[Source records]
=====
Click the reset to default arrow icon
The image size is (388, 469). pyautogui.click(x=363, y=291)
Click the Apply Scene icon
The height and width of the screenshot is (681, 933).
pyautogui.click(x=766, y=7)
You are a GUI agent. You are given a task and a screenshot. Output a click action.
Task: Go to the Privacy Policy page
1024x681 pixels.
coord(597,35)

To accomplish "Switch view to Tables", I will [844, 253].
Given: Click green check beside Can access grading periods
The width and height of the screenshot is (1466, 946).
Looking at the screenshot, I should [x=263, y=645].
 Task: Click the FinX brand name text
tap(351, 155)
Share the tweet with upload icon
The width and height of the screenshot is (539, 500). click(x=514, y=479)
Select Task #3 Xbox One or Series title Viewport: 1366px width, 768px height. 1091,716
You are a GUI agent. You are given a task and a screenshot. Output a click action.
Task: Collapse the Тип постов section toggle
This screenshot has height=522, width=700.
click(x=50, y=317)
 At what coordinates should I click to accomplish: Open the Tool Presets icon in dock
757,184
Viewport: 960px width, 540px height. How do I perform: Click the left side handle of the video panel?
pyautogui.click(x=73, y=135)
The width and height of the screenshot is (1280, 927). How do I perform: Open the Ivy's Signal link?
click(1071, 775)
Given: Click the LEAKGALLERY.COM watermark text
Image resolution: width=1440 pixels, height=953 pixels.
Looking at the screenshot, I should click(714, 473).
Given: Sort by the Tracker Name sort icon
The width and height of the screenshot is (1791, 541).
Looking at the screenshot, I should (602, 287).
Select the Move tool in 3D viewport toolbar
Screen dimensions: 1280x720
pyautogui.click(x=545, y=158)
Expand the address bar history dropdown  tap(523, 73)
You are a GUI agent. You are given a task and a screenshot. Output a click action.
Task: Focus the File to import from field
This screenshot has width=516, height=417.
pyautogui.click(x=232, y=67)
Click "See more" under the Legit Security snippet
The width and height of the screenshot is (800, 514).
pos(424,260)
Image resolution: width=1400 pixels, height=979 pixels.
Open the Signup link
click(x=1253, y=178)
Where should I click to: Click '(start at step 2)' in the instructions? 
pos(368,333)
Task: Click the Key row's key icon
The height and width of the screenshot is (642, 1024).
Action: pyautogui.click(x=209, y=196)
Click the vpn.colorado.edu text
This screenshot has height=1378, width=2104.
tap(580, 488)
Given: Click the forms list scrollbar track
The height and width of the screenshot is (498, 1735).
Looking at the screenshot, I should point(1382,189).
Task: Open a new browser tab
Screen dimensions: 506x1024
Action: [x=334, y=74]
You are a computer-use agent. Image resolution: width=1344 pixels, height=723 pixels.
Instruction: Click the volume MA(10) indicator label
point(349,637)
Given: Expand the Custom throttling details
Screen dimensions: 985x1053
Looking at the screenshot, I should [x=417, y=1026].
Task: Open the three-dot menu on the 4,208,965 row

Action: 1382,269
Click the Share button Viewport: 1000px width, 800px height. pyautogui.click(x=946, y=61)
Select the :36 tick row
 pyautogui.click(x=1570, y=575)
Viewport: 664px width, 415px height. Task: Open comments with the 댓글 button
=====
All entries are to be reproduced verbatim, with none omitted.

Task answer:
Click the reset to default arrow icon
The image size is (388, 469). pyautogui.click(x=363, y=291)
Click the Apply Scene icon
The height and width of the screenshot is (681, 933).
pyautogui.click(x=766, y=7)
You are a GUI agent. You are given a task and a screenshot. Output a click action.
Task: Go to the Privacy Policy page
1024x681 pixels.
coord(597,35)

To accomplish "Switch view to Tables", I will [844, 253].
Given: Click green check beside Can access grading periods
The width and height of the screenshot is (1466, 946).
Looking at the screenshot, I should [x=263, y=645].
 Task: Click the FinX brand name text
tap(351, 155)
Share the tweet with upload icon
The width and height of the screenshot is (539, 500). click(x=514, y=479)
Select Task #3 Xbox One or Series title Viewport: 1366px width, 768px height. 1091,716
You are a GUI agent. You are given a task and a screenshot. Output a click action.
Task: Collapse the Тип постов section toggle
This screenshot has height=522, width=700.
click(x=50, y=317)
 At what coordinates should I click to accomplish: Open the Tool Presets icon in dock
757,184
Viewport: 960px width, 540px height. How do I perform: Click the left side handle of the video panel?
pyautogui.click(x=73, y=135)
The width and height of the screenshot is (1280, 927). How do I perform: Open the Ivy's Signal link?
click(1071, 775)
Given: Click the LEAKGALLERY.COM watermark text
Image resolution: width=1440 pixels, height=953 pixels.
Looking at the screenshot, I should click(714, 473).
Given: Sort by the Tracker Name sort icon
The width and height of the screenshot is (1791, 541).
Looking at the screenshot, I should (602, 287).
Select the Move tool in 3D viewport toolbar
Screen dimensions: 1280x720
pyautogui.click(x=545, y=158)
Expand the address bar history dropdown  tap(523, 73)
You are a GUI agent. You are given a task and a screenshot. Output a click action.
Task: Focus the File to import from field
This screenshot has width=516, height=417.
pyautogui.click(x=232, y=67)
Click "See more" under the Legit Security snippet
The width and height of the screenshot is (800, 514).
pos(424,260)
Image resolution: width=1400 pixels, height=979 pixels.
Open the Signup link
click(x=1253, y=178)
Where should I click to: Click '(start at step 2)' in the instructions? 
pos(368,333)
Task: Click the Key row's key icon
The height and width of the screenshot is (642, 1024).
Action: pyautogui.click(x=209, y=196)
Click the vpn.colorado.edu text
This screenshot has height=1378, width=2104.
tap(580, 488)
Given: Click the forms list scrollbar track
The height and width of the screenshot is (498, 1735).
Looking at the screenshot, I should point(1382,189).
Task: Open a new browser tab
Screen dimensions: 506x1024
Action: [x=334, y=74]
You are a computer-use agent. Image resolution: width=1344 pixels, height=723 pixels.
Instruction: Click the volume MA(10) indicator label
point(349,637)
Given: Expand the Custom throttling details
Screen dimensions: 985x1053
Looking at the screenshot, I should [x=417, y=1026].
Task: Open the three-dot menu on the 4,208,965 row

Action: 1382,269
Click the Share button Viewport: 1000px width, 800px height. pyautogui.click(x=946, y=61)
Select the :36 tick row
 pyautogui.click(x=1570, y=575)
Viewport: 664px width, 415px height. Task: Open comments with the 댓글 button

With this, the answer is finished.